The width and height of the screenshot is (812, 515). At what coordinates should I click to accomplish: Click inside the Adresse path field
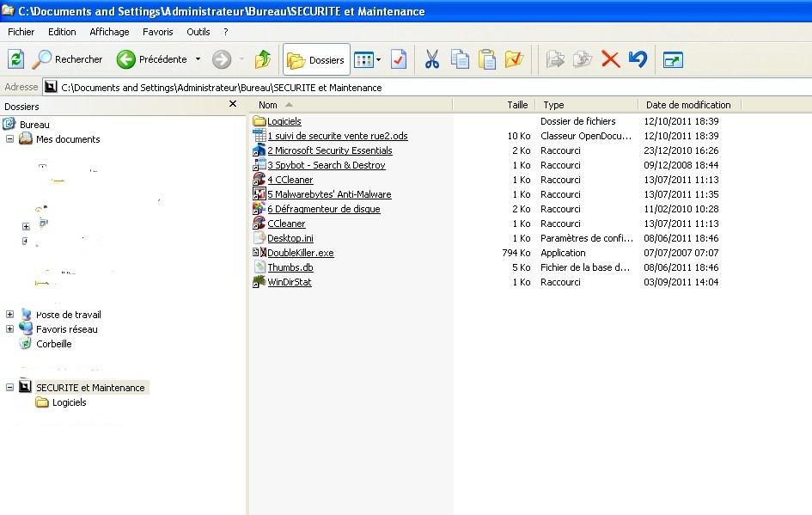tap(430, 87)
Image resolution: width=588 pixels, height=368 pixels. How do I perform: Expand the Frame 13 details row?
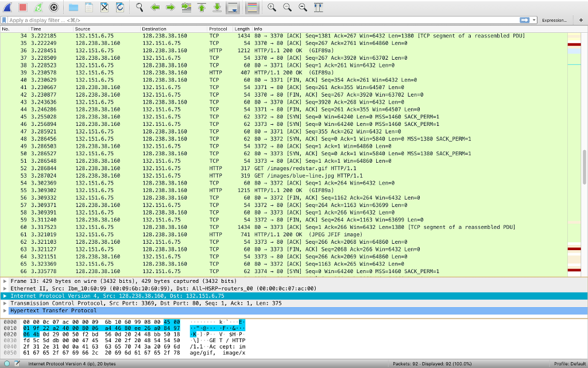tap(5, 281)
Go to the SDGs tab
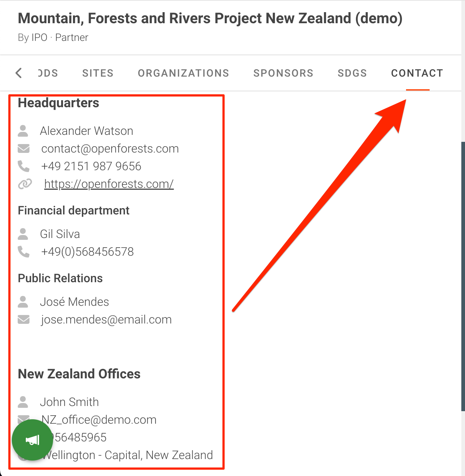Screen dimensions: 465x476 pyautogui.click(x=352, y=73)
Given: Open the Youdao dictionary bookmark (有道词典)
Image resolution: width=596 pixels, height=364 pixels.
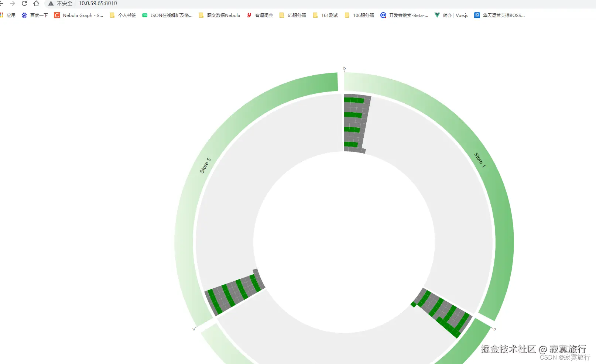Looking at the screenshot, I should [x=260, y=15].
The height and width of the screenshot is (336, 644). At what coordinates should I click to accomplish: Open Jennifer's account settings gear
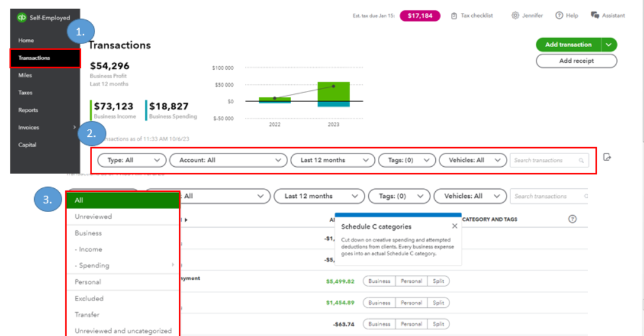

-=-=-

**Task prompt**
Transcribe exactly the lines from the one holding "Given: Open the" through the final line of the material above, both ends included; any pictures should be dropped.

**Exercise answer**
Given: Open the Youdao dictionary bookmark (有道词典)
Image resolution: width=596 pixels, height=364 pixels.
Looking at the screenshot, I should [x=260, y=15].
The height and width of the screenshot is (336, 644). At what coordinates should I click to accomplish: Open Jennifer's account settings gear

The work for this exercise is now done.